[Dataset excerpts]
○ ○ ○ ○
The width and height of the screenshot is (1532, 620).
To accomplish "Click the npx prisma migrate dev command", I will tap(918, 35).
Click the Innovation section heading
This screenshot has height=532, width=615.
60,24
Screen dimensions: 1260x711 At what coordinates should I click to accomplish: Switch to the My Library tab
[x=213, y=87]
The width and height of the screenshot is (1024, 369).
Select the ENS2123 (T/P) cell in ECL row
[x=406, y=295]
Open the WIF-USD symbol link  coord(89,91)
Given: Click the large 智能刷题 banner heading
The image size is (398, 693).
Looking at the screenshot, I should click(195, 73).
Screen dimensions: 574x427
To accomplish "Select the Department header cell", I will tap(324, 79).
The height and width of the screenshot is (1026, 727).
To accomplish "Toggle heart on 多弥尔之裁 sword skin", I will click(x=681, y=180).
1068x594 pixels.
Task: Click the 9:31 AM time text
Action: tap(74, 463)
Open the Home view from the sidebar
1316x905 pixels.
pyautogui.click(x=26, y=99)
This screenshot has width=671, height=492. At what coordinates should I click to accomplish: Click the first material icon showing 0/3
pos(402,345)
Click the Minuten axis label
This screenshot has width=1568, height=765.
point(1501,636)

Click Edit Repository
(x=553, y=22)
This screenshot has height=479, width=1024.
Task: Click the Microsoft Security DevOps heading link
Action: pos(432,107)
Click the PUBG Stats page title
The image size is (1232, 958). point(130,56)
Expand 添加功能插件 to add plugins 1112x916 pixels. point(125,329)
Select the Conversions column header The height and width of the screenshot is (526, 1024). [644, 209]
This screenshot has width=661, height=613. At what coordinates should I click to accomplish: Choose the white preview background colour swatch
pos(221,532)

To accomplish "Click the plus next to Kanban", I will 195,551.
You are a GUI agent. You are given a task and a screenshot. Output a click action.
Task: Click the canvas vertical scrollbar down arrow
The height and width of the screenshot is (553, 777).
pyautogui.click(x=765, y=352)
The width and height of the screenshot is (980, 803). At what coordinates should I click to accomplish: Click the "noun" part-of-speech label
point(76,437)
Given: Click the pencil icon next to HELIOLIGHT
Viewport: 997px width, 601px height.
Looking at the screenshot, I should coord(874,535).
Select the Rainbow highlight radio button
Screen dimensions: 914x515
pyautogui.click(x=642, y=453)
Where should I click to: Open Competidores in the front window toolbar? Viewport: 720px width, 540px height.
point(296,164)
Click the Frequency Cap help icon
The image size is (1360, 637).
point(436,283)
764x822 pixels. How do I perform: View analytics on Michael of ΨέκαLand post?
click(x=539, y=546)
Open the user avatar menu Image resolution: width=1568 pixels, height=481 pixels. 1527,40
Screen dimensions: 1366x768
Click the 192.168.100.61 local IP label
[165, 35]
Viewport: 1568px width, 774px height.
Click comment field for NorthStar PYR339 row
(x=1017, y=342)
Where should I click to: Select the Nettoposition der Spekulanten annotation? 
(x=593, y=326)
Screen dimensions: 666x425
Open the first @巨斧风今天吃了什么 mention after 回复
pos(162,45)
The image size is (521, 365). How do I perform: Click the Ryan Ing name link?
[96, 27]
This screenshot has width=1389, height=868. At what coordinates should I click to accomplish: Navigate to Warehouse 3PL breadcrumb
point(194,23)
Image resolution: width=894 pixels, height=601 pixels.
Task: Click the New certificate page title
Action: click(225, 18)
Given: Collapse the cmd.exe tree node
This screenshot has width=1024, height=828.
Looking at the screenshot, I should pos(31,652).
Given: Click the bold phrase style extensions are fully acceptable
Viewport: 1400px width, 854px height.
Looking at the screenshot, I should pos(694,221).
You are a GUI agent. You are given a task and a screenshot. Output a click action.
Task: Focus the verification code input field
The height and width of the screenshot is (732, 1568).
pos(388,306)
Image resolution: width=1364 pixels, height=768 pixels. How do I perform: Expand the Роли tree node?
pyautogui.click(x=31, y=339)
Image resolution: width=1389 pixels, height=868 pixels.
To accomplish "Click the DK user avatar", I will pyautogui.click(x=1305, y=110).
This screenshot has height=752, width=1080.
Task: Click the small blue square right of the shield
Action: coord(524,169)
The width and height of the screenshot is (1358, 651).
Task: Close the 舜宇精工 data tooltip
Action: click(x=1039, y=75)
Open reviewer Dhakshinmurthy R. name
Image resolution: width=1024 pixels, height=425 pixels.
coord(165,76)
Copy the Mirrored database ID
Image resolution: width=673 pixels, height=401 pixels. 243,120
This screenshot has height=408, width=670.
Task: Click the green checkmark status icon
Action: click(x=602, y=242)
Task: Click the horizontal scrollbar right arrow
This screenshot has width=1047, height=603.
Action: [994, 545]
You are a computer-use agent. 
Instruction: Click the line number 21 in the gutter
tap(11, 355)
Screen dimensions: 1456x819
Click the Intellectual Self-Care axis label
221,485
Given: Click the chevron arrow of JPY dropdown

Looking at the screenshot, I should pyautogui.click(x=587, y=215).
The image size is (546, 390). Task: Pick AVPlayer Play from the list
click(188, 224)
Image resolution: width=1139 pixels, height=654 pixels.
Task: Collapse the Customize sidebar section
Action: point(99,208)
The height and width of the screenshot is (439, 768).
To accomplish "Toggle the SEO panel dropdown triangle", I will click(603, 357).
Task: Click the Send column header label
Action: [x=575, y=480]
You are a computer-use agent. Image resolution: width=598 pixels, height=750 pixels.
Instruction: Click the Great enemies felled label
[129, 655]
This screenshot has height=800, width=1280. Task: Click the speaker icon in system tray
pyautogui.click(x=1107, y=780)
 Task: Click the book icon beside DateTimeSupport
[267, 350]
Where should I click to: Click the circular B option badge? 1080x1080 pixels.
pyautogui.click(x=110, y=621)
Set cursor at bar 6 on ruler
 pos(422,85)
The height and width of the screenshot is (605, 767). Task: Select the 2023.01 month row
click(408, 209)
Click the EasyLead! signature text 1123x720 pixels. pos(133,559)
○ ○ ○ ○
## What is being asked
For this exercise, retype each entry from above exactly as it stands.

## Answer
The width and height of the screenshot is (1532, 620).
To accomplish "Click the npx prisma migrate dev command", I will tap(918, 35).
Click the Innovation section heading
This screenshot has height=532, width=615.
60,24
Screen dimensions: 1260x711 At what coordinates should I click to accomplish: Switch to the My Library tab
[x=213, y=87]
The width and height of the screenshot is (1024, 369).
Select the ENS2123 (T/P) cell in ECL row
[x=406, y=295]
Open the WIF-USD symbol link  coord(89,91)
Given: Click the large 智能刷题 banner heading
The image size is (398, 693).
Looking at the screenshot, I should click(195, 73).
Screen dimensions: 574x427
To accomplish "Select the Department header cell", I will tap(324, 79).
The height and width of the screenshot is (1026, 727).
To accomplish "Toggle heart on 多弥尔之裁 sword skin", I will click(x=681, y=180).
1068x594 pixels.
Task: Click the 9:31 AM time text
Action: tap(74, 463)
Open the Home view from the sidebar
1316x905 pixels.
pyautogui.click(x=26, y=99)
This screenshot has width=671, height=492. At what coordinates should I click to accomplish: Click the first material icon showing 0/3
pos(402,345)
Click the Minuten axis label
This screenshot has width=1568, height=765.
point(1501,636)

Click Edit Repository
(x=553, y=22)
This screenshot has height=479, width=1024.
Task: Click the Microsoft Security DevOps heading link
Action: pos(432,107)
Click the PUBG Stats page title
The image size is (1232, 958). point(130,56)
Expand 添加功能插件 to add plugins 1112x916 pixels. point(125,329)
Select the Conversions column header The height and width of the screenshot is (526, 1024). [644, 209]
This screenshot has width=661, height=613. At what coordinates should I click to accomplish: Choose the white preview background colour swatch
pos(221,532)

To accomplish "Click the plus next to Kanban", I will 195,551.
You are a GUI agent. You are given a task and a screenshot. Output a click action.
Task: Click the canvas vertical scrollbar down arrow
The height and width of the screenshot is (553, 777).
pyautogui.click(x=765, y=352)
The width and height of the screenshot is (980, 803). At what coordinates should I click to accomplish: Click the "noun" part-of-speech label
point(76,437)
Given: Click the pencil icon next to HELIOLIGHT
Viewport: 997px width, 601px height.
Looking at the screenshot, I should coord(874,535).
Select the Rainbow highlight radio button
Screen dimensions: 914x515
pyautogui.click(x=642, y=453)
Where should I click to: Open Competidores in the front window toolbar? Viewport: 720px width, 540px height.
point(296,164)
Click the Frequency Cap help icon
The image size is (1360, 637).
point(436,283)
764x822 pixels. How do I perform: View analytics on Michael of ΨέκαLand post?
click(x=539, y=546)
Open the user avatar menu Image resolution: width=1568 pixels, height=481 pixels. 1527,40
Screen dimensions: 1366x768
Click the 192.168.100.61 local IP label
[165, 35]
Viewport: 1568px width, 774px height.
Click comment field for NorthStar PYR339 row
(x=1017, y=342)
Where should I click to: Select the Nettoposition der Spekulanten annotation? 
(x=593, y=326)
Screen dimensions: 666x425
Open the first @巨斧风今天吃了什么 mention after 回复
pos(162,45)
The image size is (521, 365). How do I perform: Click the Ryan Ing name link?
[96, 27]
This screenshot has width=1389, height=868. At what coordinates should I click to accomplish: Navigate to Warehouse 3PL breadcrumb
point(194,23)
Image resolution: width=894 pixels, height=601 pixels.
Task: Click the New certificate page title
Action: click(225, 18)
Given: Collapse the cmd.exe tree node
This screenshot has width=1024, height=828.
Looking at the screenshot, I should pos(31,652).
Given: Click the bold phrase style extensions are fully acceptable
Viewport: 1400px width, 854px height.
Looking at the screenshot, I should pos(694,221).
You are a GUI agent. You are given a task and a screenshot. Output a click action.
Task: Focus the verification code input field
The height and width of the screenshot is (732, 1568).
pos(388,306)
Image resolution: width=1364 pixels, height=768 pixels. How do I perform: Expand the Роли tree node?
pyautogui.click(x=31, y=339)
Image resolution: width=1389 pixels, height=868 pixels.
To accomplish "Click the DK user avatar", I will pyautogui.click(x=1305, y=110).
This screenshot has height=752, width=1080.
Task: Click the small blue square right of the shield
Action: coord(524,169)
The width and height of the screenshot is (1358, 651).
Task: Close the 舜宇精工 data tooltip
Action: click(x=1039, y=75)
Open reviewer Dhakshinmurthy R. name
Image resolution: width=1024 pixels, height=425 pixels.
coord(165,76)
Copy the Mirrored database ID
Image resolution: width=673 pixels, height=401 pixels. 243,120
This screenshot has height=408, width=670.
Task: Click the green checkmark status icon
Action: click(x=602, y=242)
Task: Click the horizontal scrollbar right arrow
This screenshot has width=1047, height=603.
Action: [994, 545]
You are a computer-use agent. 
Instruction: Click the line number 21 in the gutter
tap(11, 355)
Screen dimensions: 1456x819
Click the Intellectual Self-Care axis label
221,485
Given: Click the chevron arrow of JPY dropdown

Looking at the screenshot, I should pyautogui.click(x=587, y=215).
The image size is (546, 390). Task: Pick AVPlayer Play from the list
click(188, 224)
Image resolution: width=1139 pixels, height=654 pixels.
Task: Collapse the Customize sidebar section
Action: point(99,208)
The height and width of the screenshot is (439, 768).
To accomplish "Toggle the SEO panel dropdown triangle", I will click(603, 357).
Task: Click the Send column header label
Action: [x=575, y=480]
You are a computer-use agent. Image resolution: width=598 pixels, height=750 pixels.
Instruction: Click the Great enemies felled label
[129, 655]
This screenshot has height=800, width=1280. Task: Click the speaker icon in system tray
pyautogui.click(x=1107, y=780)
 Task: Click the book icon beside DateTimeSupport
[267, 350]
Where should I click to: Click the circular B option badge? 1080x1080 pixels.
pyautogui.click(x=110, y=621)
Set cursor at bar 6 on ruler
 pos(422,85)
The height and width of the screenshot is (605, 767). Task: Select the 2023.01 month row
click(408, 209)
Click the EasyLead! signature text 1123x720 pixels. pos(133,559)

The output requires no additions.